───── Task data ─────

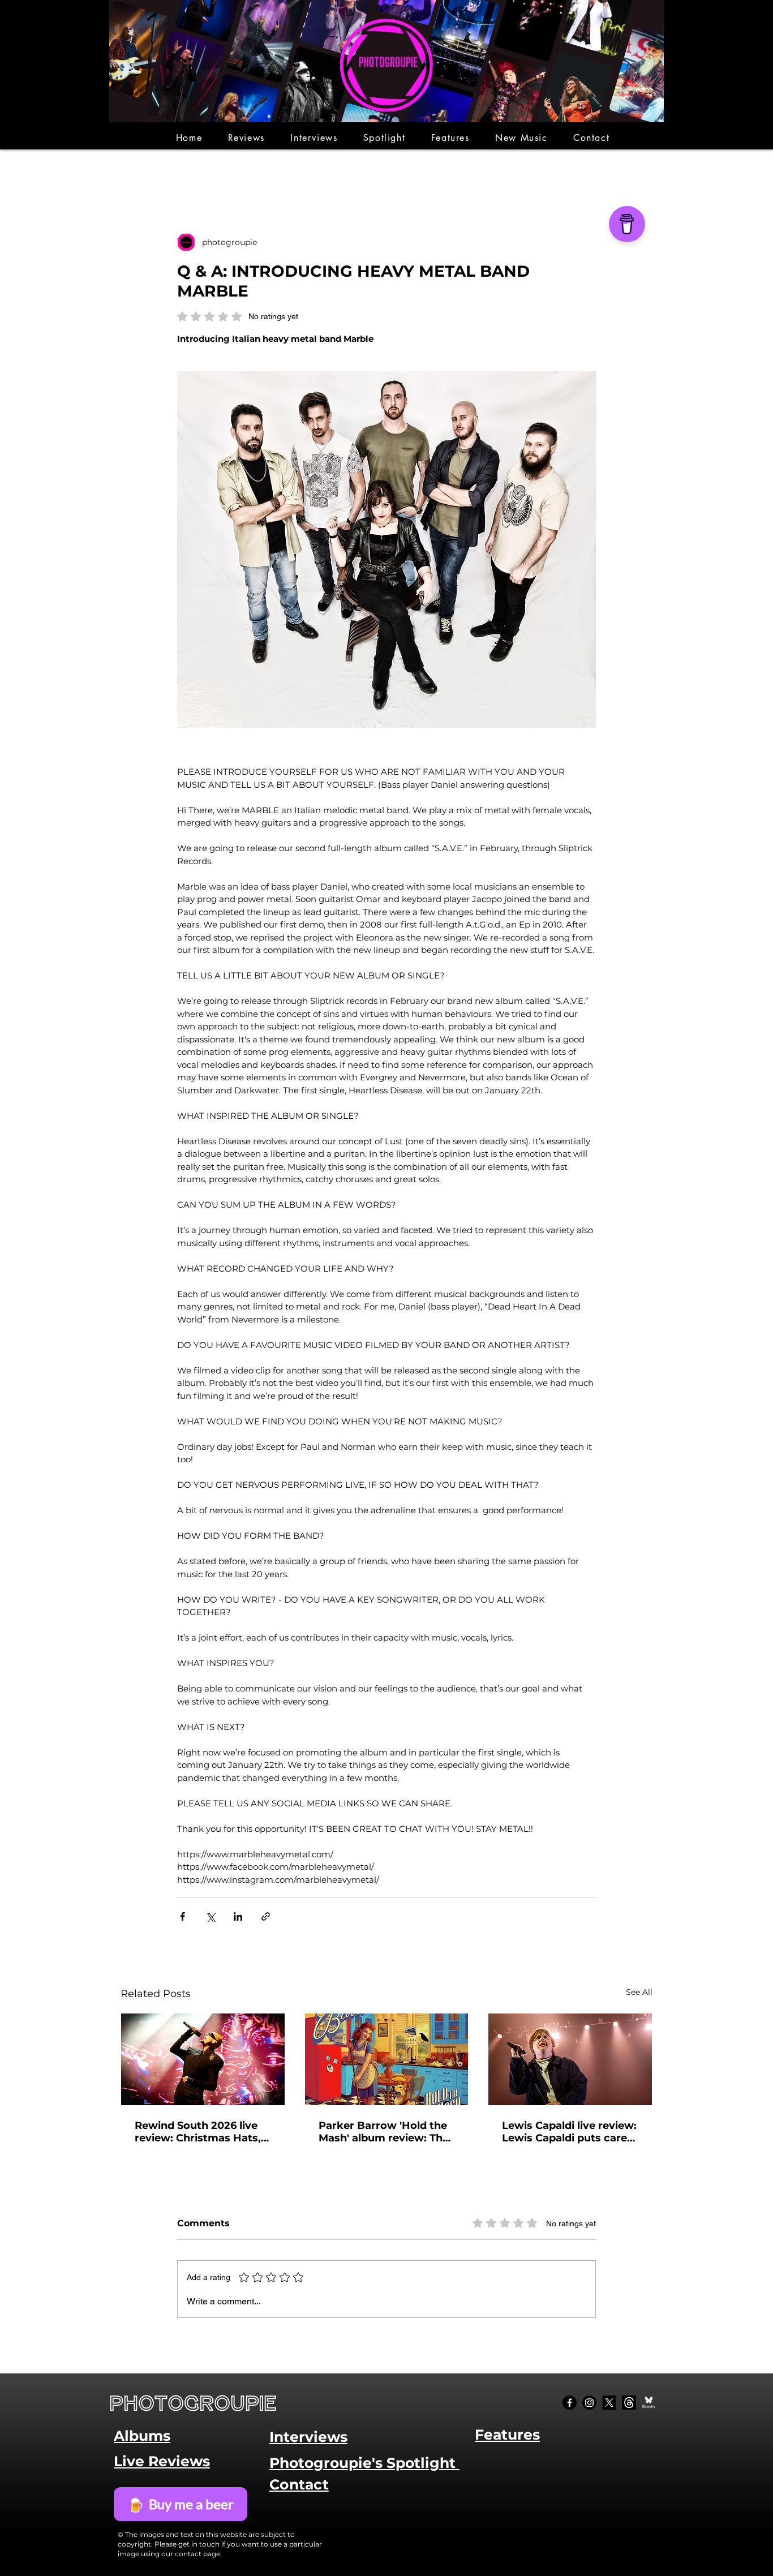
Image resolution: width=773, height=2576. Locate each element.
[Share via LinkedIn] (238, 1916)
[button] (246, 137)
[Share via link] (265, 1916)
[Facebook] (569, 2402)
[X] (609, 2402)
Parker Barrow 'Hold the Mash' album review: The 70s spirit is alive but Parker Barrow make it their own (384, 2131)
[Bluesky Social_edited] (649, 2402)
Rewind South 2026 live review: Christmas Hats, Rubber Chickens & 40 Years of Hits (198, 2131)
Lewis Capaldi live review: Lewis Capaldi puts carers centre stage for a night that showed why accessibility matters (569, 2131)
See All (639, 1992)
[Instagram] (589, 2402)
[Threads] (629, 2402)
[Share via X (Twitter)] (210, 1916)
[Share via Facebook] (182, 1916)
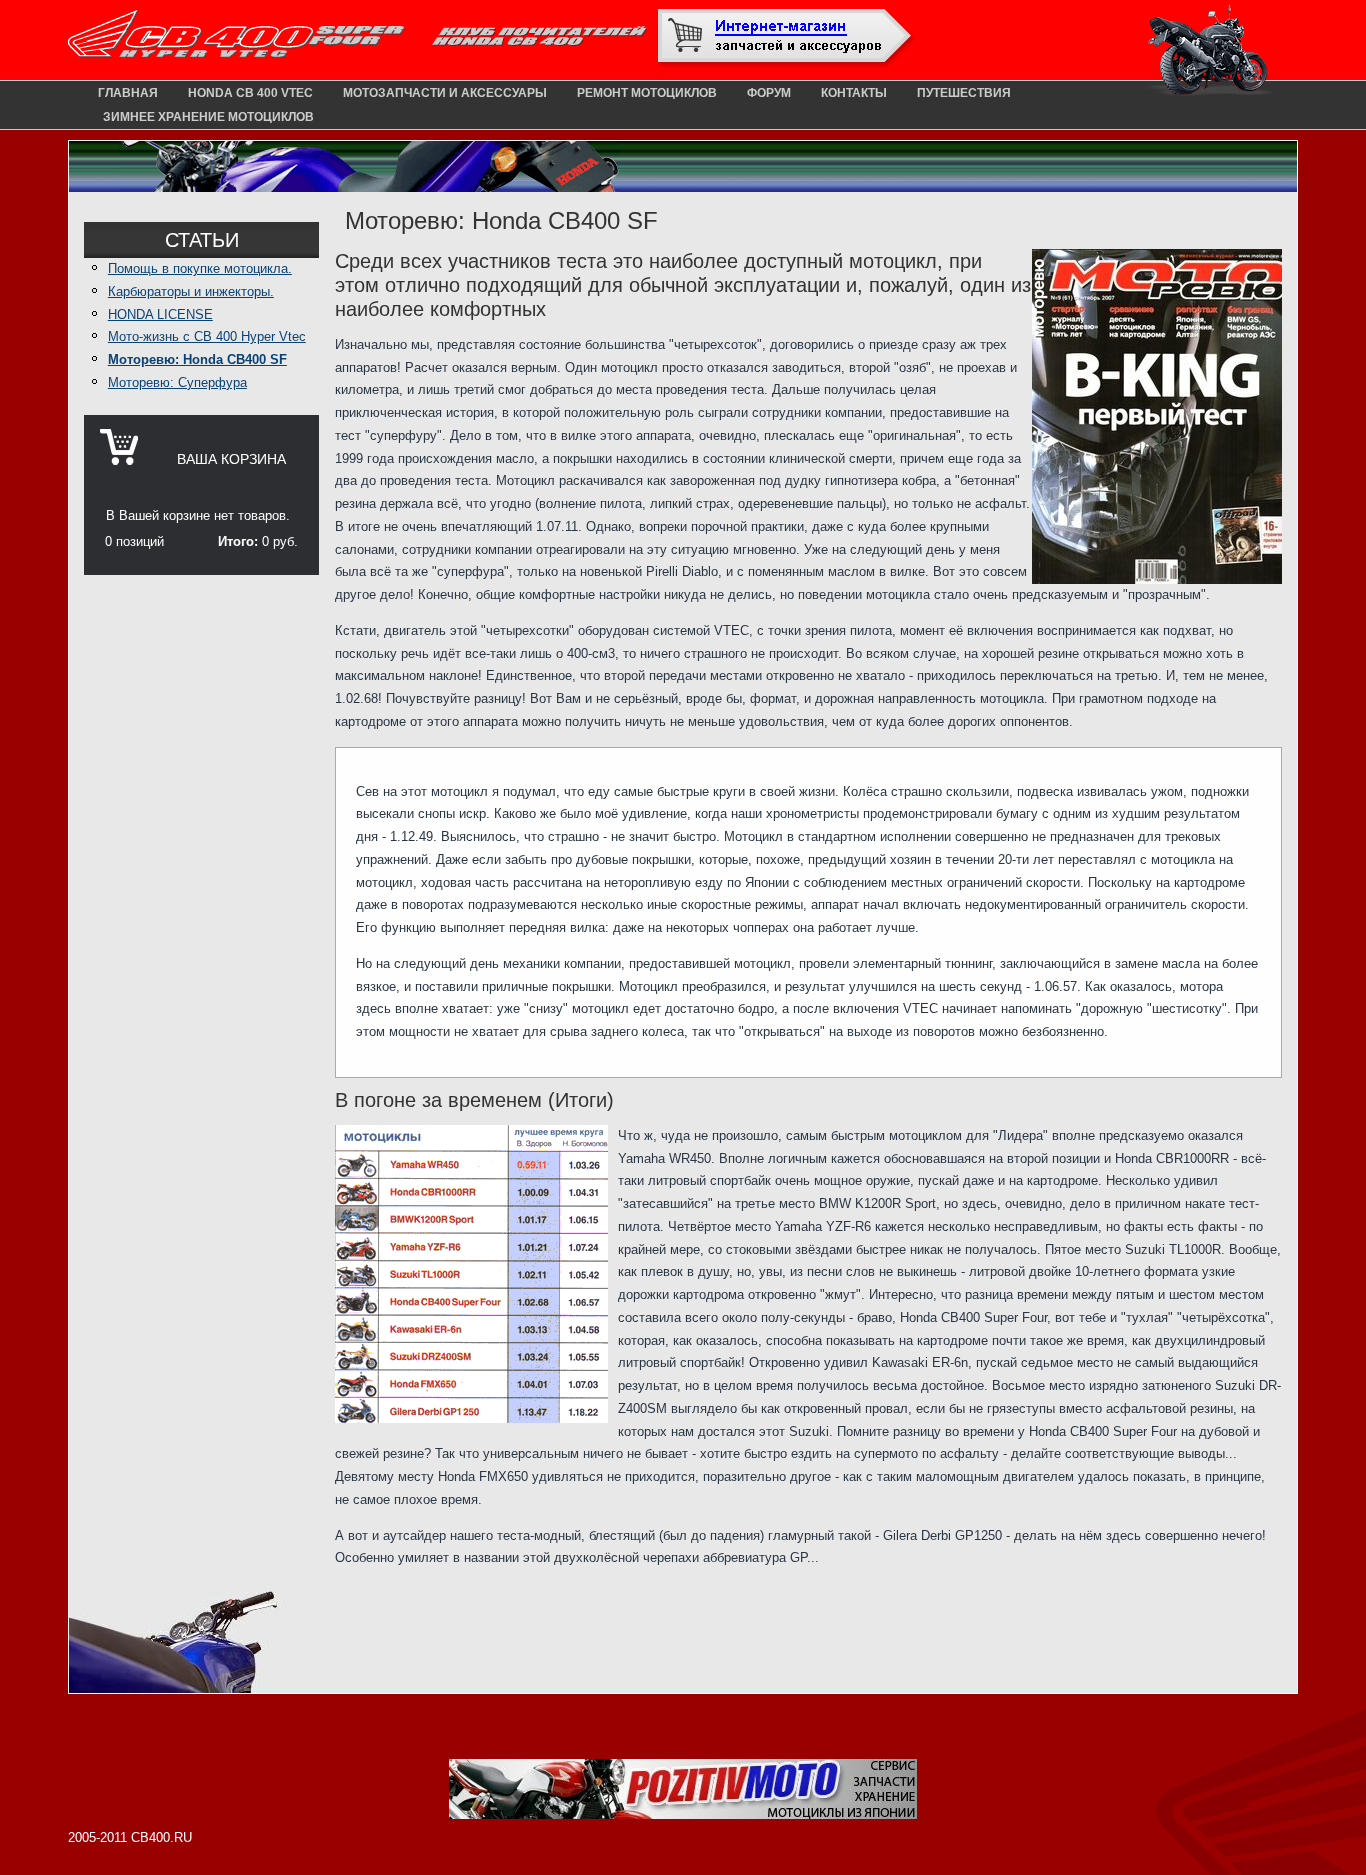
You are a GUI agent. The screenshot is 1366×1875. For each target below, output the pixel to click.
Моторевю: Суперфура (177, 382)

─────

Work request: Search the data above for the string "Share". Report every line where it is found.

Output of the task:
[Share via LinkedIn] (238, 1916)
[Share via link] (265, 1916)
[Share via X (Twitter)] (210, 1916)
[Share via Facebook] (182, 1916)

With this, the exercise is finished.